Passage given -
————

Tamrock Investments LimiteD v Registrar of Titles, Commissioner of Lands & Kenya Urban Roads Authority [2020] KEELC 2461 (KLR) | Public Land Alienation | Esheria

Tamrock Investments LimiteD v Registrar of Titles, Commissioner of Lands & Kenya Urban Roads Authority [2020] KEELC 2461 (KLR)

Full Case Text

REPUBLIC OF KENYA

IN THE ENVIRONMENT AND LAND COURT AT NAIROBI

ELC CASE NO  1118   OF 2015

TAMROCK INVESTMENTS LIMITED ..............................................PETITIONER

VERSUS

REGISTRAR OF TITLES .........................................................1 ST RESPONDENT

COMMISSIONER OF LANDS................................................. 2ND RESPONDENT

KENYA URBAN ROADS AUTHORITY ............... ................3RD RESPONDENT

JUDGMENT

1. The petitioner, Tamrock Investments Limited, filed this petition in the High Court seeking the following verbatim orders:

a)  An order of certiorari do issue to bring to this honourable court and quashed  the 1st respondent’s Gazette Notice Numbers 9229 and 9230 dated 29th July, 2011 purporting to revoke the petitioner’s title to all that parcel of land comprised in Title Number Land Reference Number 209/12084.

b)  An order of mandamus do issue to compel the 1st and 2nd respondents by themselves, their servants or agents to delete any entry on the petitioner’s Certificate of Title made as a consequence to or in furtherance of the purported revocation of title of all that parcel of land comprised in Title Number Land Reference Number 209/1280

c)  A declaration that the 1st and 2nd respondents’ purported revocation of the petitioner’s title to all that parcel of land comprised in Title Number Land Reference Number 209/12804 is unconstitutional, null and void

d)  In the alternative, an order that the respondents do jointly and severally compensate the petitioner for compulsory acquisition of Land Reference 209/12804 in the sum of Kshs 41,820,000/- together with interest thereon

e)  General damages.

f)  Costs of this petition.

2. On 3/11/2015, Justice Mumbi Ngugi transferred the petition to the Environment and Land Court.  The petition was subsequently canvassed before this court by the petitioner through written submissions without  the parties leading viva voce evidence.

————

Given request 1 - Write out the stretch of the court judgment from "d)  In the alternative, an" through "e)  General damages.".

Record extracts -
————

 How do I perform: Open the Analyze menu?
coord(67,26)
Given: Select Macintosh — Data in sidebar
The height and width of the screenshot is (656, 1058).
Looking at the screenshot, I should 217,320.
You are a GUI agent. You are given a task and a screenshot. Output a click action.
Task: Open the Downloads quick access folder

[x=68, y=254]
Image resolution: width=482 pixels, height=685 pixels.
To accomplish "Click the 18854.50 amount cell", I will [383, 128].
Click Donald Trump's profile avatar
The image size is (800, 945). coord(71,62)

————

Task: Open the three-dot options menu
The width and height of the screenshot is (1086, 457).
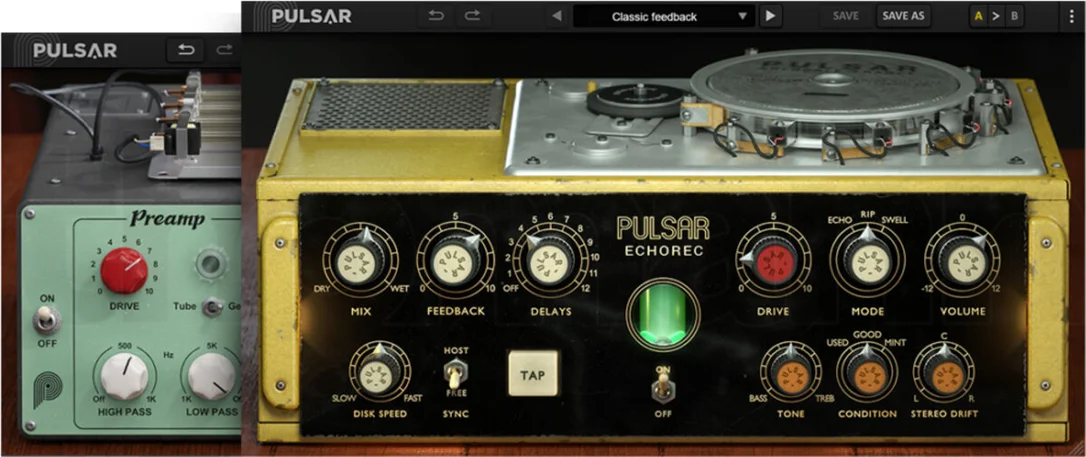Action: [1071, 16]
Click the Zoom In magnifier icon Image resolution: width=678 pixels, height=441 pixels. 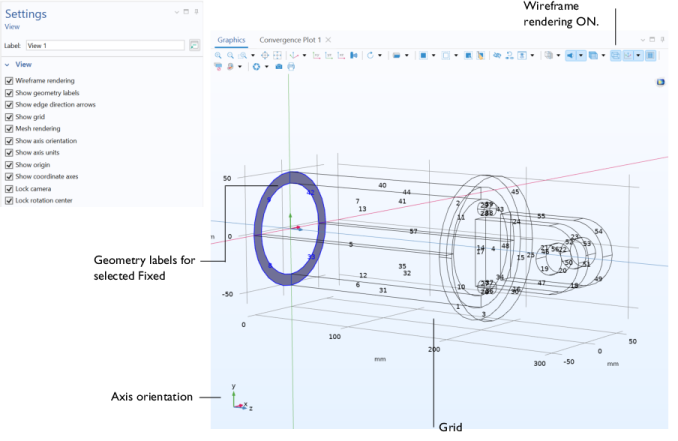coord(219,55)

————

Given request 2 - In the records, take the stretch from the line containing "You are a GUI" through the line containing "The image size is (800, 945). coord(71,62)" and switch "Downloads" to "Documents". Give back only those lines, with nothing else changed.

Final answer 1 -
d)  In the alternative, an order that the respondents do jointly and severally compensate the petitioner for compulsory acquisition of Land Reference 209/12804 in the sum of Kshs 41,820,000/- together with interest thereon

e)  General damages.

Final answer 2 -
You are a GUI agent. You are given a task and a screenshot. Output a click action.
Task: Open the Documents quick access folder

[x=68, y=254]
Image resolution: width=482 pixels, height=685 pixels.
To accomplish "Click the 18854.50 amount cell", I will [383, 128].
Click Donald Trump's profile avatar
The image size is (800, 945). coord(71,62)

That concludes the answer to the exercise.